Tijdens de lunch zitten alle kinderen netjes te eten en na de lunch gaat iedereen zich wassen en tandenpoetsen. Hoewel er af en toe een deugniet tussen zit die een kikkererwt naar de buurjongen gooit, is duidelijk zichtbaar dat de kleintjes hun manieren hebben geleerd en zo klaar zijn om straks als ze 6 jaar zijn naar school te kunnen. Veel scholen willen nu juist deze kinderen op hun school verwelkomen, omdat ze goede manieren en basiskennis hebben geleerd. Tijdens de lunch mogen kinderen een extra bord halen, maar alleen als ze alles op kunnen.
De organisatie is afhankelijk van donaties en krijgt geen hulp van de overheid. Het blijft een puzzel om voldoende donaties binnen te krijgen. Ze zijn erg blij met elke gift of donatie, maar in ons gesprek wordt ook duidelijk dat giften en hun eigen behoeften niet altijd op één lijn liggen. Zo krijgen ze veel toiletartikelen, waardoor ze daar nu een overschot aan hebben en andere dingen meer nodig zijn. Ook worden artikelen vaak in het thuisland gekocht, terwijl het in India goedkoper is en beter om de lokale economie te steunen. Andere mensen nemen fruit mee, wat vaak niet van goede kwaliteit is, snel over datum raakt en te duur betaald is.

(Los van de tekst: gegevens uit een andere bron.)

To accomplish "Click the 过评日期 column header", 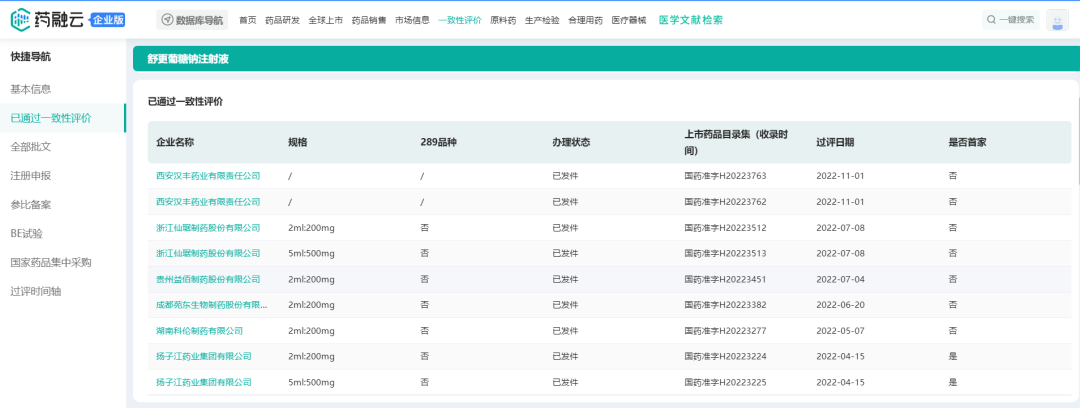I will [x=835, y=142].
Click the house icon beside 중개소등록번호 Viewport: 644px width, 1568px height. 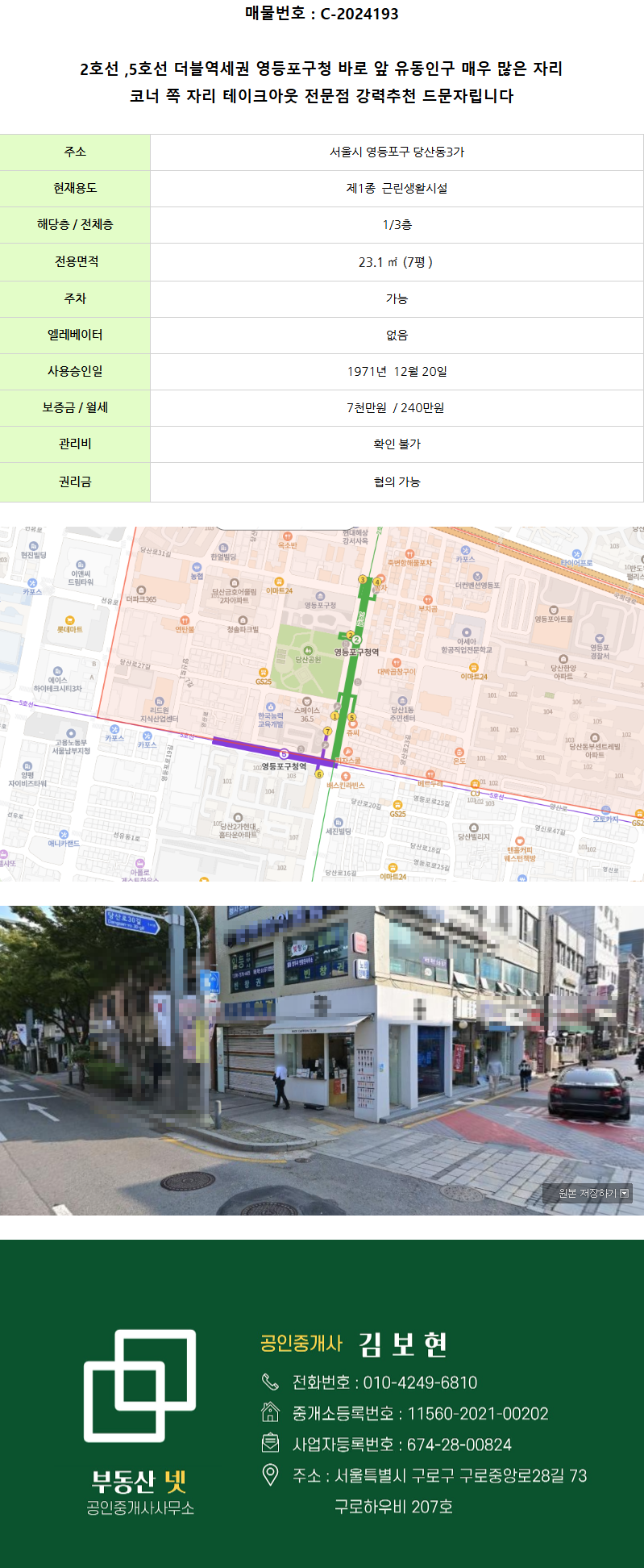coord(270,1412)
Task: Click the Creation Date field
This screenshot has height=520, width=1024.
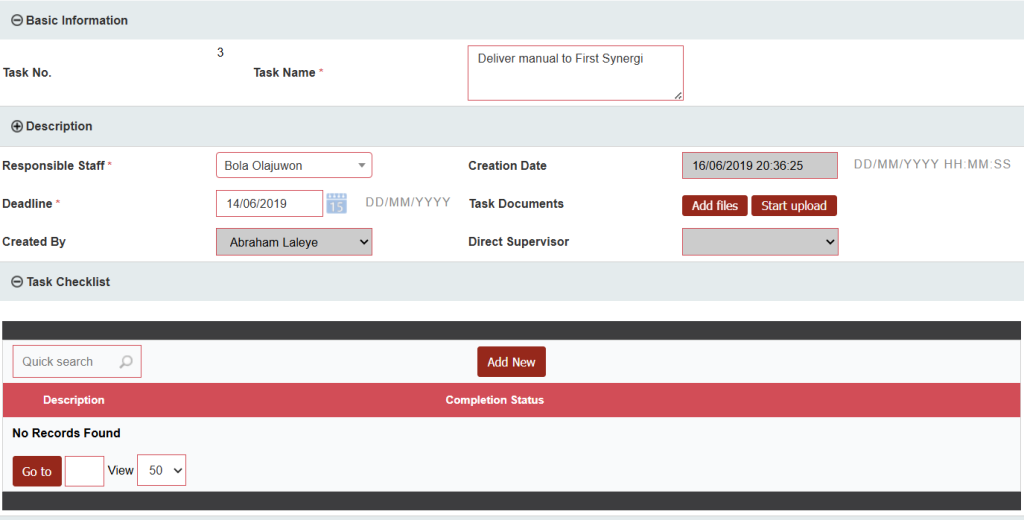Action: (759, 165)
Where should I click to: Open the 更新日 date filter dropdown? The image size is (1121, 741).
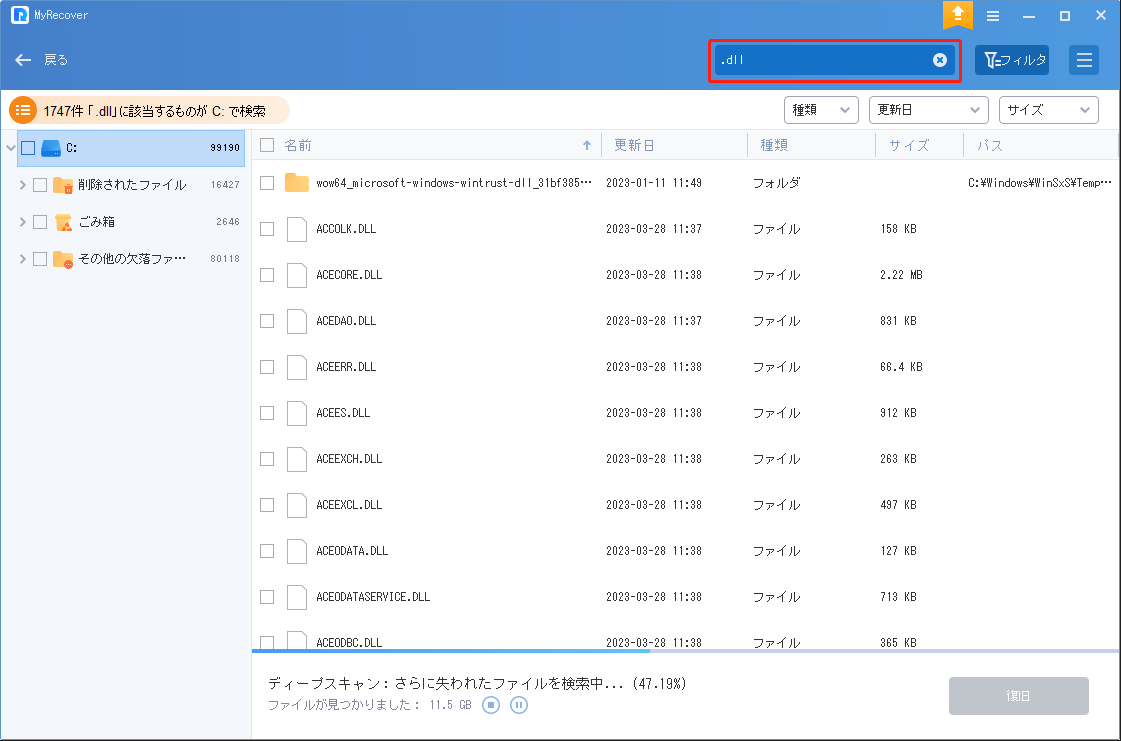(928, 110)

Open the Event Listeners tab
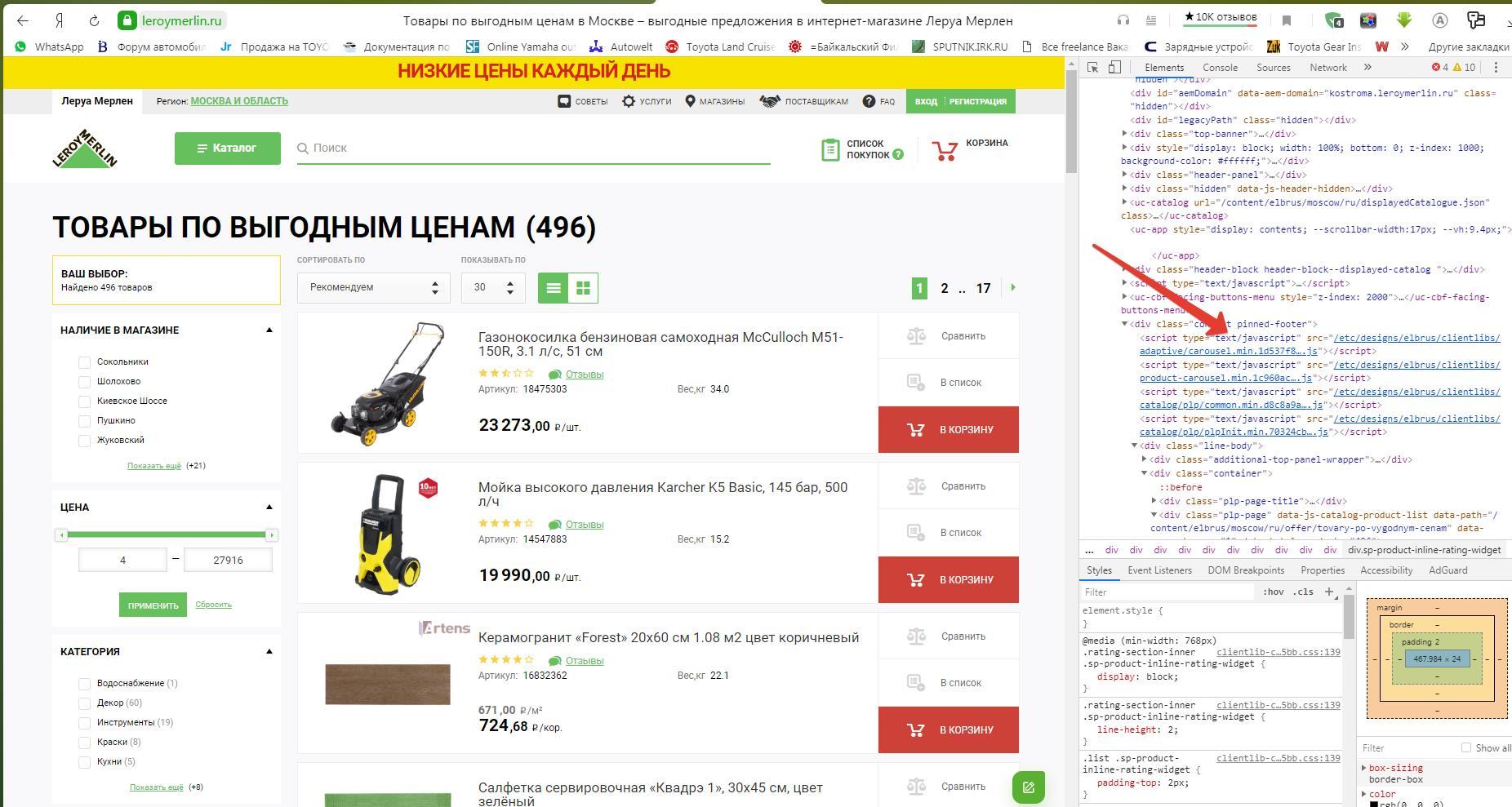coord(1159,570)
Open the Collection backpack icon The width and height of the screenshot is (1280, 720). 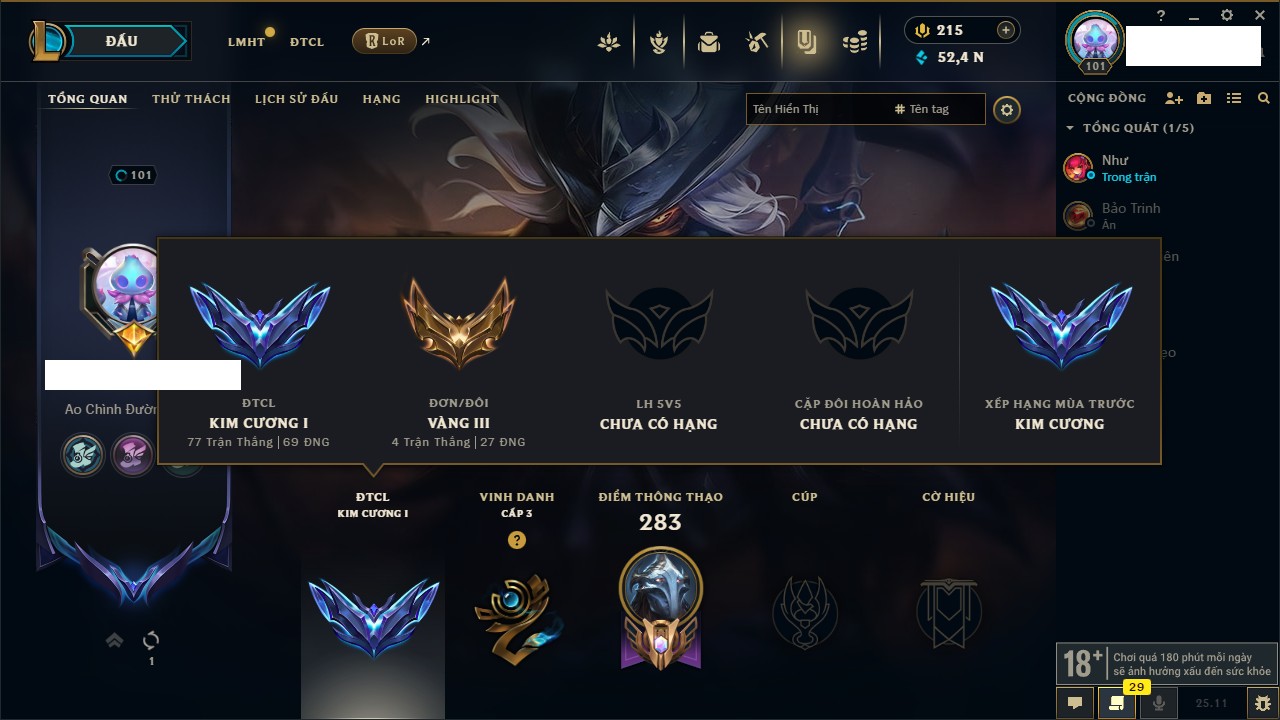click(x=709, y=42)

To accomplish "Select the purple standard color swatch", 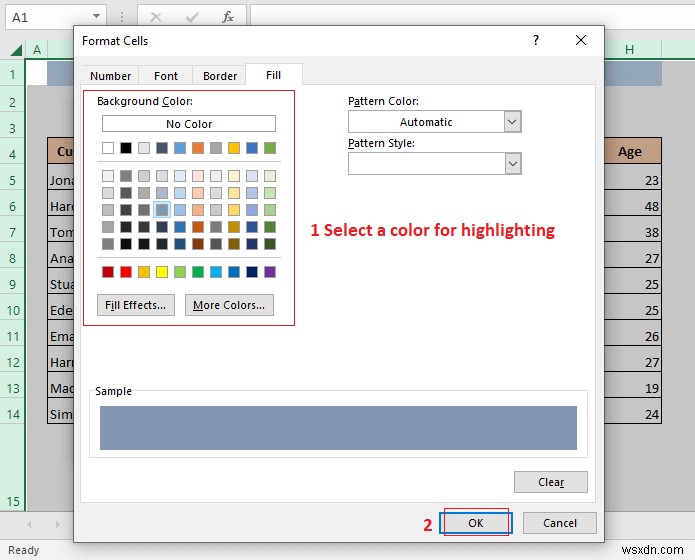I will pos(270,272).
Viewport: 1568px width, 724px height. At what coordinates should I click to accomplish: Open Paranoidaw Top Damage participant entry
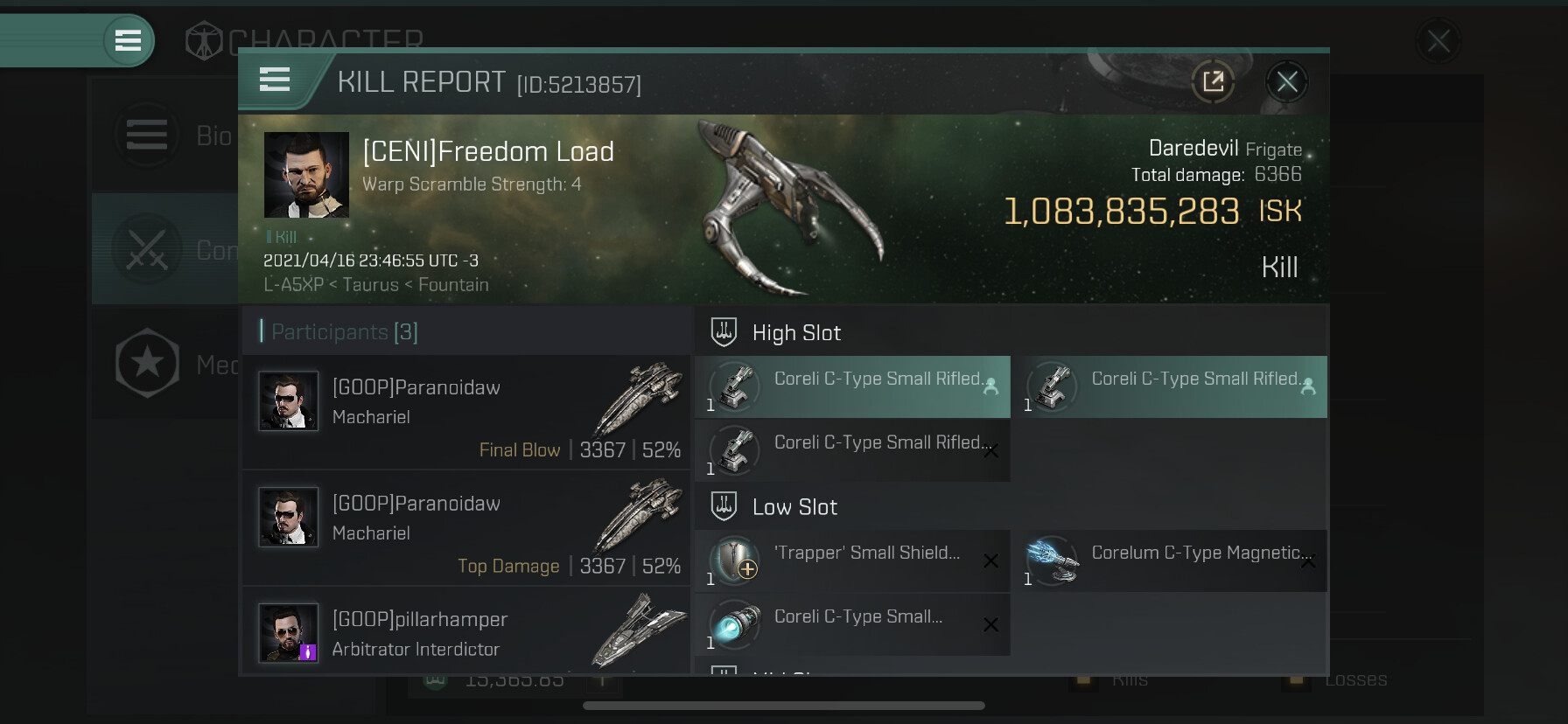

In onze gesprekken proberen we vooral te zoeken naar de behoeften van de organisatie zelf. De organisatie spreekt ons erg aan, omdat ze via de kinderen proberen de toekomst van gezinnen uit sloppenwijken te verbeteren. Ze weten precies waar het spaak loopt en helpen de kinderen naar de schoolbanken toe. Zo krijgen deze kinderen een eerlijke kans. We krijgen een lijst met schoolspullen die nodig zijn voor dit jaar. We besluiten met een staflid naar de markt te gaan om samen met haar een deel van de spullen te kopen. Zo weten we zeker dat ze iets krijgen wat ze daadwerkelijk nodig hebben.

Eerder liet de school ook buitenlandse vrijwilligers toe, maar daar zijn ze mee gestopt. De screening van al dan niet juiste personen met kwaliteiten bleek enorm lastig. Ook vonden de lokale docenten het moeilijk om vrijwilligers op iets aan te spreken en vinden ze de continuïteit van stafleden voor de kinderen belangrijker. Wat wel mogelijk is, en wat wij dus ook deden, is om een bezoek te brengen en in de middag te blijven om spelletjes met de kinderen te spelen. De kinderen vinden het bezoek leuk en laten je graag zien wat ze hebben gemaakt of geleerd. Ook blijken ze fanatieke Uno spelers te zijn die voor je het weet, alle potjes van je winnen. Als de kinderen klaar zijn met hun opleiding, blijft de organisatie contact onderhouden en hun verder ondersteunen indien nodig. Zo hopen ze de kinderen een betere toekomst te kunnen bieden.
Budget:
Schoolartikelen
- 144 schriften (100 pagina’s)
- 144 schriften (200 pagina’s)
- 168 grote schriften (100 pagina’s)
- 24 grote schriften (200 pagina’s)
- 16 knutsel papier
Dit project is gesteund door de donatie van de Diakonie en het missionaire team van Protestantse Gemeente Eastermar + 50 euro overige donaties.